Six plays, p.72
Six Plays,
p.72
MRS. SOLNESS
A debt to me?
SOLNESS
Chiefly to you.
MRS. SOLNESS
Then you are—ill after all, Halvard.
SOLNESS [Gloomily.]
I suppose I must be—or not far from it.
[Looks towards the door to the right, which is opened at this moment.]
Ah! now it grows lighter.
HILDA WANGEL comes in. She has made some alteration in her dress, and let down her skirt.
HILDA
Good morning, Mr. Solness!
SOLNESS [Nods.]
Slept well?
HILDA
Quite deliciously! Like a child in a cradle. Oh—I lay and stretched myself like—like a princess!

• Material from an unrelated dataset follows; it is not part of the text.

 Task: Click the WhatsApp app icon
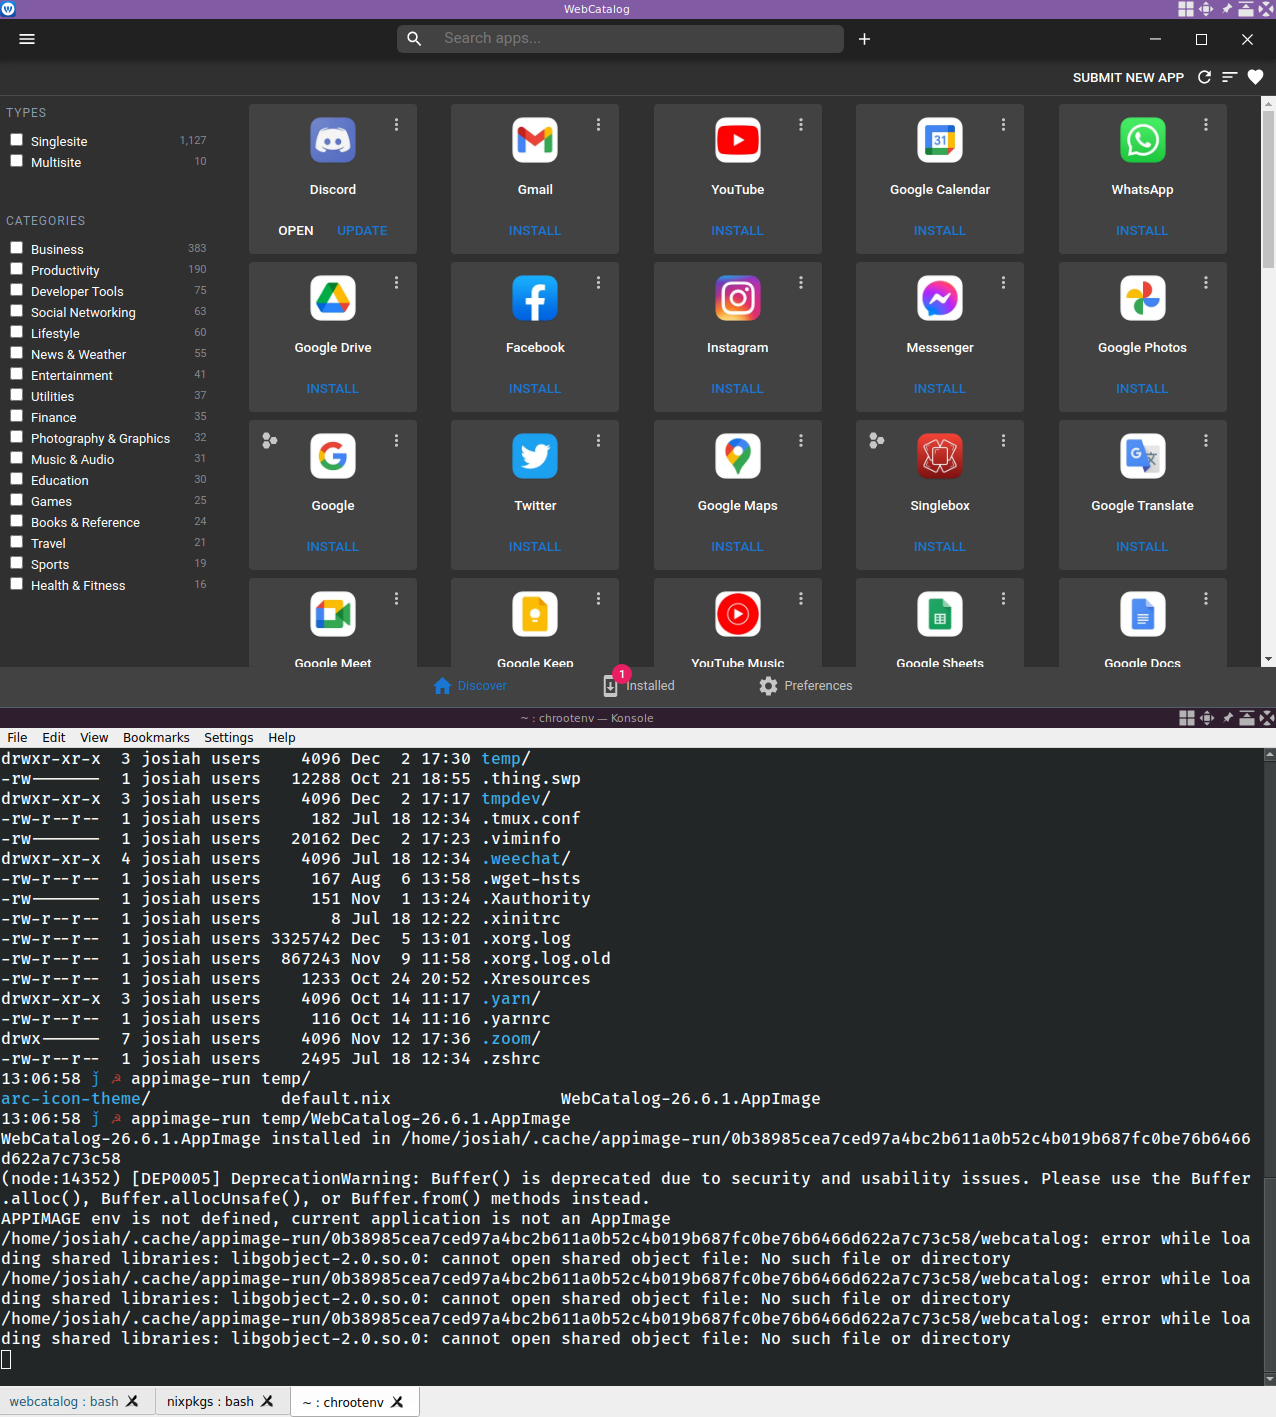point(1142,140)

SOLNESS [Smiles a little.]
You were thoroughly comfortable then?
HILDA
I should think so.
SOLNESS
And no doubt you dreamed, too.
HILDA
Yes, I did. But that was horrid.
SOLNESS
Was it?
HILDA
Yes, for I dreamed I was falling over a frightfully high, sheer precipice. Do you never have that kind of dream?
SOLNESS
Oh yes—now and then——
HILDA
It’s tremendously thrilling—when you fall and fall——
SOLNESS
It seems to make one’s blood run cold.
HILDA
Do you draw your legs up under you while you are falling?
SOLNESS
Yes, as high as ever I can.
HILDA
So do I.
MRS. SOLNESS [Takes her parasol.]
I must go into town now, Halvard.
[To HILDA.]
And I’ll try to get one or two things that you may require.

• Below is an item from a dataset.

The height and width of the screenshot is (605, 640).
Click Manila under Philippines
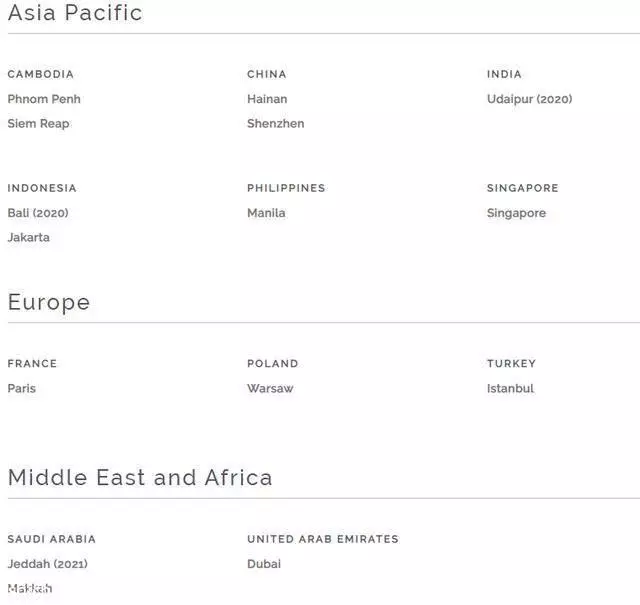266,213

HILDA [Making a motion to throw her arms round her neck.]
Oh, you dear, sweet Mrs. Solness! You are really much too kind to me! Frightfully kind——
MRS. SOLNESS [Deprecatingly, freeing herself.]
Oh, not at all. It’s only my duty, so I am very glad to do it.
HILDA [Offended, pouts.]
But really, I think I am quite fit to be seen in the streets—now that I’ve put my dress to rights. Or do you think I am not?
MRS. SOLNESS
To tell you the truth, I think people would stare at you a little.
HILDA [Contemptuously.]
Pooh! Is that all? That only amuses me.
SOLNESS [With suppressed ill-humour.]
Yes, but people might take it into their heads that you were mad too, you see.
HILDA
Mad? Are there so many mad people here in town, then?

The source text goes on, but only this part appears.